Ideal scalp laceration repair requires speed, minimal pain, cosmetic acceptability, and easy follow-up. The usual repair procedure is cleaning and suturing. This procedure is slow and requires shaving the hair around the repair site. A return visit is required for removal of sutures. Alternative techniques have included stapling, tissue adhesives, and hair knotting. Combinations of adhesives and knotting have also been attempted to minimize knot slippage and improve results. Ong Eng Hock and associates used a randomized, multicenter trial to evaluate a technique of managing scalp lacerations using hair apposition with tissue adhesive that avoids actual knotting. They compared this hair apposition technique (HAT) with standard suturing, using end points of wound healing, complication rates, procedure duration, pain perception, and patient satisfaction.
Patients of all ages with linear scalp lacerations of less than 10 cm in length, at least 3 cm of scalp hair, and no severe contamination or profuse bleeding were asked to participate. One hundred eighty-eight patients available for follow-up were assigned to wound closure with HAT or a standard suturing technique using injected local anesthetic and shaving or trimming of the surrounding hair. Those who had standard sutures were required to return in one week to have them removed.

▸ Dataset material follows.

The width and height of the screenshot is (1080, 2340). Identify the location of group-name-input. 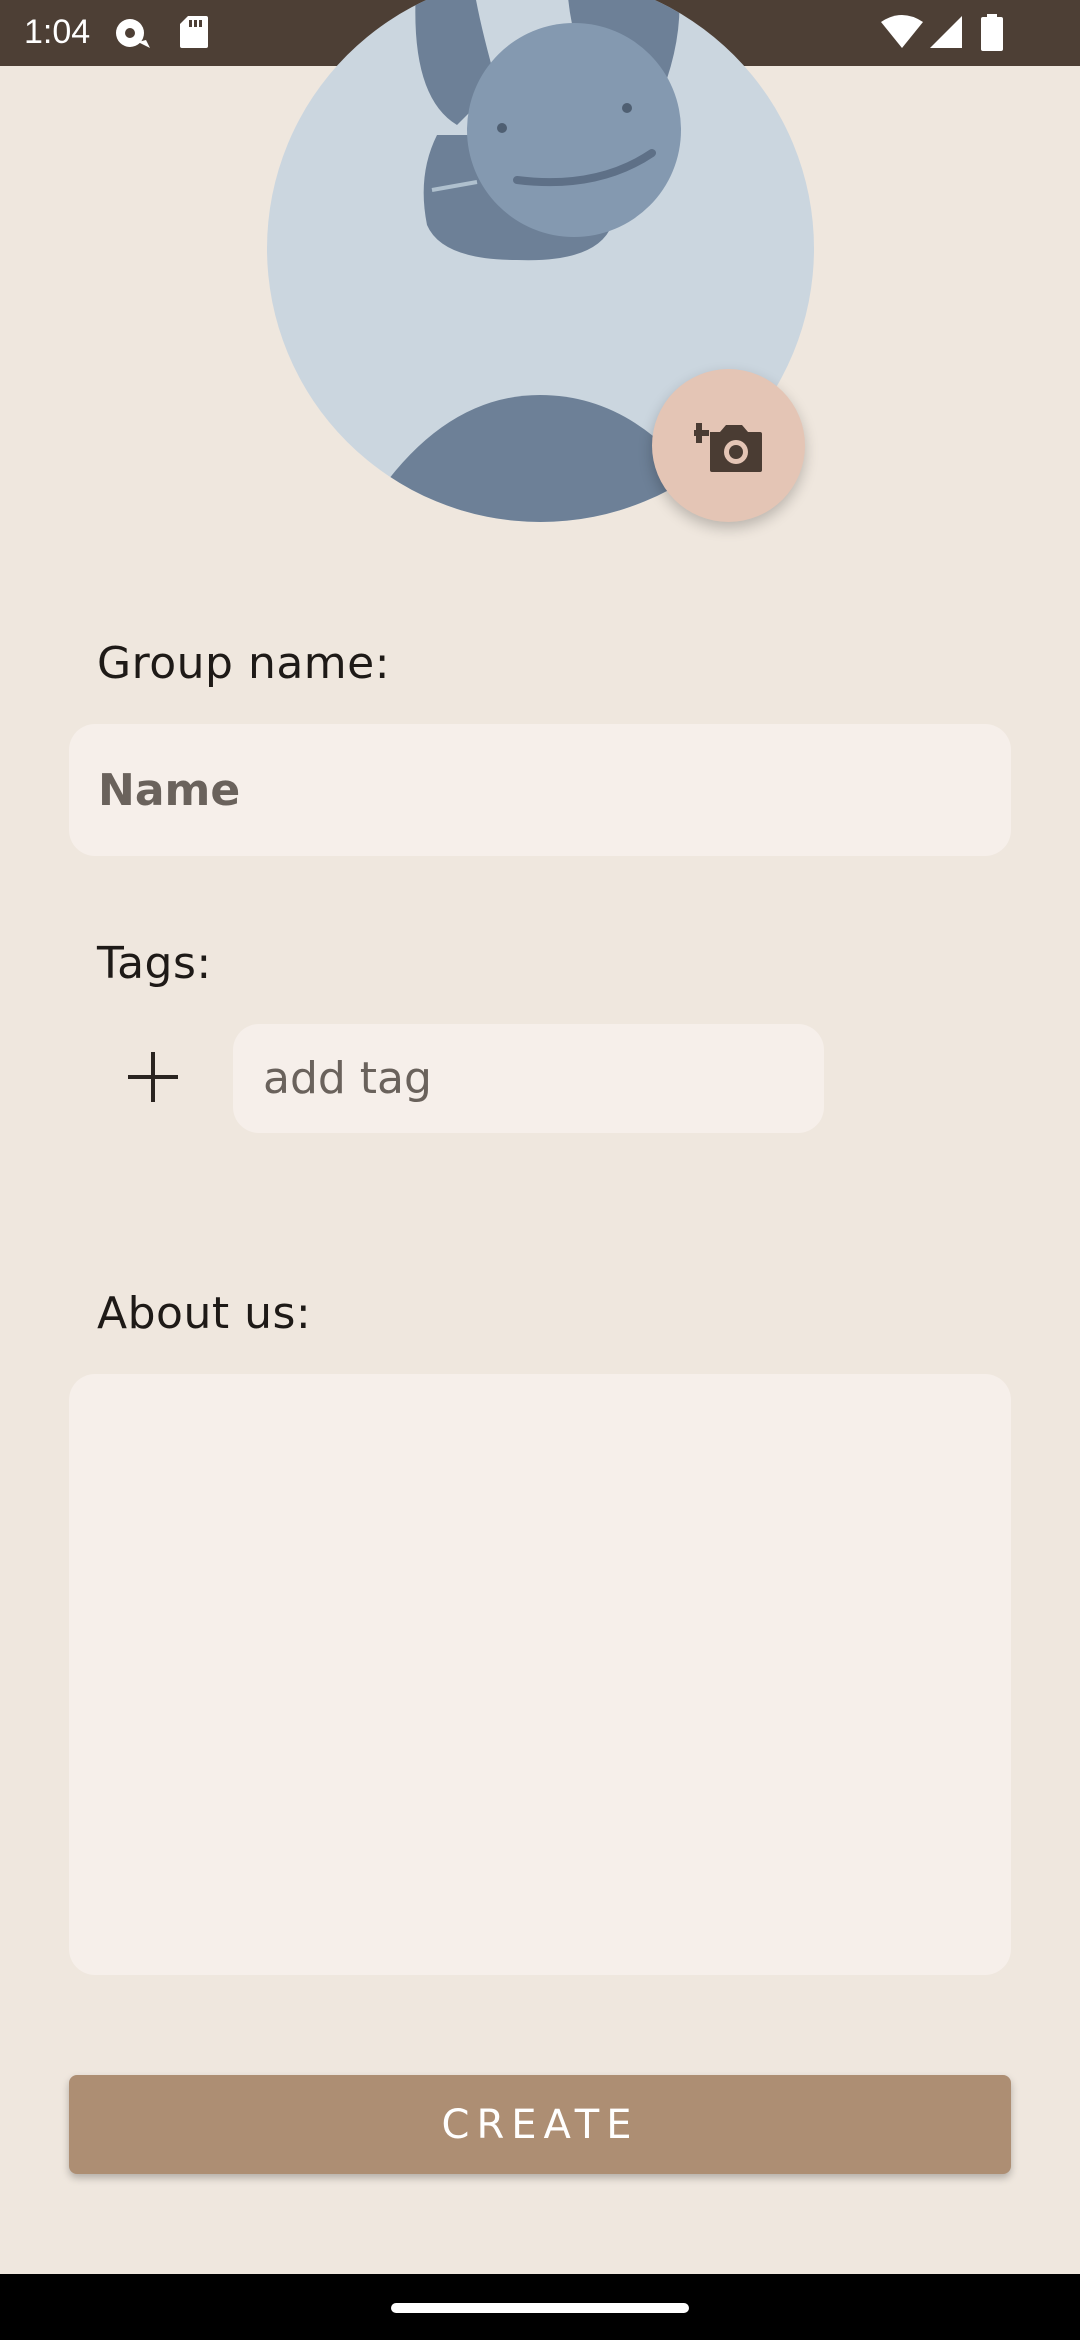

In patients randomized to the HAT group, hairs on both sides of the wound were brought together with a single twist and secured with tissue glue. Patients were told they could wash their hair after two days and that the glue would gradually fall off. They were instructed to return for wound inspection after one week.
Wound healing was more satisfactory in the HAT group than in the standard suturing group; all four cases of wound breakdown occurred among those who had undergone standard suturing. Scarring was more common in the standard suturing group. There was no difference in infection or postprocedural bleeding between the two groups. The HAT procedure required less time, caused less pain by patient report, and was found acceptable by more patients than the standard suturing procedure. In addition, shaving and suture removal were not required.
The authors conclude that in patients who have enough hair of adequate length and whose scalp lacerations are not profusely bleeding or grossly contaminated, HAT may be a better scalp laceration repair technique.